Prompt
Could you print the full listing below, keeping each line identical?

The records
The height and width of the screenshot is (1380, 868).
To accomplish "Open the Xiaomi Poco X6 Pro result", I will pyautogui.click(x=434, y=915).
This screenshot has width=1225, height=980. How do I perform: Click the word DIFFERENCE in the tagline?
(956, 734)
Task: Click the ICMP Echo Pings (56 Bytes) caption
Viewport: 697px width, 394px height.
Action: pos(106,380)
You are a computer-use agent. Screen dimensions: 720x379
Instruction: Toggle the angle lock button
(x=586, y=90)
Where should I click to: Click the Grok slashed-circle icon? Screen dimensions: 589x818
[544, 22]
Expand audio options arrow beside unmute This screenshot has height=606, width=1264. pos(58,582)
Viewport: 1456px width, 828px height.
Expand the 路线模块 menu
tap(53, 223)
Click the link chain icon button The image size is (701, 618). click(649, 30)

Answer to this problem
The height and width of the screenshot is (1380, 868).
To accomplish "Open the Xiaomi Poco X6 Pro result", I will pyautogui.click(x=434, y=915).
This screenshot has width=1225, height=980. How do I perform: Click the word DIFFERENCE in the tagline?
(956, 734)
Task: Click the ICMP Echo Pings (56 Bytes) caption
Viewport: 697px width, 394px height.
Action: pos(106,380)
You are a computer-use agent. Screen dimensions: 720x379
Instruction: Toggle the angle lock button
(x=586, y=90)
Where should I click to: Click the Grok slashed-circle icon? Screen dimensions: 589x818
[544, 22]
Expand audio options arrow beside unmute This screenshot has height=606, width=1264. pos(58,582)
Viewport: 1456px width, 828px height.
Expand the 路线模块 menu
tap(53, 223)
Click the link chain icon button The image size is (701, 618). click(649, 30)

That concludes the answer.